Behaviors Not Results
One of my favorite clichés that I like to recite is “I’m a results orientated person!” I use this with my wife and children as well as at work. However, I learned that anyone can get results once in a while, but getting lasting results over and over again requires more than looking at numbers.
My first managerial job was with a rent-a-car company. My manager was very focused on numbers and results. At the time I thought this was good for me since I also focused on results. I was the top sales person at the branches I worked at, so I thought that would translate into being a successful branch manager. Even though I was successful, what I have learned since then, I left a lot on the table in terms of success. By just focusing on the results, many times my branch would see huge swings in numbers. One month we will be very high followed by a month of less than desirable production.
One area that was a focus was the number of leads sent to our corporate development area. We were told how many number of leads to send in each month. When speaking with my manager, he told me to just write down businesses and their phone numbers when I am driving around to meet our goal. This tactic did lead us to getting more leads to the corporate development area. However, it did not lead to us getting more business, which was the goal. All this did was get us off of upper management’s radar.
Another area that was always a focus was our customer satisfaction score. Obviously, higher the better. Not that our scores were bad, we were consistently in the upper 80s, but to be truly remarkable and be recognized for outstanding service, we needed to have a customer satisfaction score over 90%. I asked my manager what other branches in the area were doing and he asked me what do I do if I have an upset customer? I replied with nothing. He further explained that several of the branches will change customer’s phone numbers so that they will not get called. I thought to myself that is cheating, but if other branches are doing it, maybe we should to. Therefore, when we would have a highly upset customer, we would change the phone number.

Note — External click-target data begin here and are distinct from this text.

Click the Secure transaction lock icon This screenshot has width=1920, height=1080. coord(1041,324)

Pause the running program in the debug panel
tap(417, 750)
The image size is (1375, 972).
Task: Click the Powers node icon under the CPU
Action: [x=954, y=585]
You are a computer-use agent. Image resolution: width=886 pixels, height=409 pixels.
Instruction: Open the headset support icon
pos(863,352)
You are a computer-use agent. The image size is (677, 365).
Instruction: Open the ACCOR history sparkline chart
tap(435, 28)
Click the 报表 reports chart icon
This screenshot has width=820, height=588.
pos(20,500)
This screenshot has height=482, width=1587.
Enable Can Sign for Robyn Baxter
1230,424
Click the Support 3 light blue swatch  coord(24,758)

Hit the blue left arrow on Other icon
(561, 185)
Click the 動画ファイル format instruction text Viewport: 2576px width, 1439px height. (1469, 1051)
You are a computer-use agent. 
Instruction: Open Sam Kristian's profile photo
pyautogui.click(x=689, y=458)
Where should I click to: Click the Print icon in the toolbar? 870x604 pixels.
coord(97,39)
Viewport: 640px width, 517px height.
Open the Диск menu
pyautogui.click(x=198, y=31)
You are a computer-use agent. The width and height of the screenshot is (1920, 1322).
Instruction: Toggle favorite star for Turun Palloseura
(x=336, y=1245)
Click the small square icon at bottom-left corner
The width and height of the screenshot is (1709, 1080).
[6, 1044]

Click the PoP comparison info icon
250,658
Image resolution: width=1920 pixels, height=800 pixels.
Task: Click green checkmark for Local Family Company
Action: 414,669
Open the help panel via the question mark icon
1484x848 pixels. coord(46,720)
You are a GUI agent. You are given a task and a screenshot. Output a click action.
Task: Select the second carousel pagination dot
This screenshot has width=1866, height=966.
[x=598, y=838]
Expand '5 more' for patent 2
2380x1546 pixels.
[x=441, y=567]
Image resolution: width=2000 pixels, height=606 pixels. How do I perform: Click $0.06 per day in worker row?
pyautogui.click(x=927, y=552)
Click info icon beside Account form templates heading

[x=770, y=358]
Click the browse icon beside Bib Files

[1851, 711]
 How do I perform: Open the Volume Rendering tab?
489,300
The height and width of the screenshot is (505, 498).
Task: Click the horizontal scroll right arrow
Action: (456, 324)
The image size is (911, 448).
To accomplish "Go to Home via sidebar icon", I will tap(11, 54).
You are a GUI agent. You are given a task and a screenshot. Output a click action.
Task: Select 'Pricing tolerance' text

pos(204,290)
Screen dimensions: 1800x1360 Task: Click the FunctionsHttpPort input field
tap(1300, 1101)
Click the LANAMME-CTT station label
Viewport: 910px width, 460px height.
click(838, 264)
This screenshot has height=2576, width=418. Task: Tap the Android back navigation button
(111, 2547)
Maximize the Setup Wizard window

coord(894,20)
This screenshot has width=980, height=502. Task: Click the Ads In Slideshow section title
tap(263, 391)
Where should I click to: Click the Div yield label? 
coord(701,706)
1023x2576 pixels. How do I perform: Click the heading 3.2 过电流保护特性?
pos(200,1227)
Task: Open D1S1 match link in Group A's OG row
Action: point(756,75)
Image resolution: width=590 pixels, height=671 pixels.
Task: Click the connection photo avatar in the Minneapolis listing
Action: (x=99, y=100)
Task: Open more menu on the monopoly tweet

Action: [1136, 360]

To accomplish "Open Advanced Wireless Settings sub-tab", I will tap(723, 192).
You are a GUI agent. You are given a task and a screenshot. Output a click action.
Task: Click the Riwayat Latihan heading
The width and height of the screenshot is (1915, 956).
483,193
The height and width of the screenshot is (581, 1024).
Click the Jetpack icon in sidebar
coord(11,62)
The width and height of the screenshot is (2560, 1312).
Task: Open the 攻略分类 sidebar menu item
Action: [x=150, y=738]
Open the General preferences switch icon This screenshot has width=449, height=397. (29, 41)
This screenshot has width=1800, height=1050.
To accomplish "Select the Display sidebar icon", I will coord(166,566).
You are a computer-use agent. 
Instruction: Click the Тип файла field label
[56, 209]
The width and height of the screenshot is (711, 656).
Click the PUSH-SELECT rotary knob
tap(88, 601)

Now that I have matured and learned somethings along the way, I should have done things much differently. I should have focused on the behaviors that me and my sales staff weren’t doing. When someone would return a car, adding a simple question like “how was the service we provided?” would have gotten the sustained results. Likewise, when a customer was renting a car, just asking them where they work would help us get our goal. Perhaps these would not have turned around our results as quickly as the cheating detailed above, but they would have created behaviors that would drive future results. More importantly, they would be sustained results which is the ultimate goal.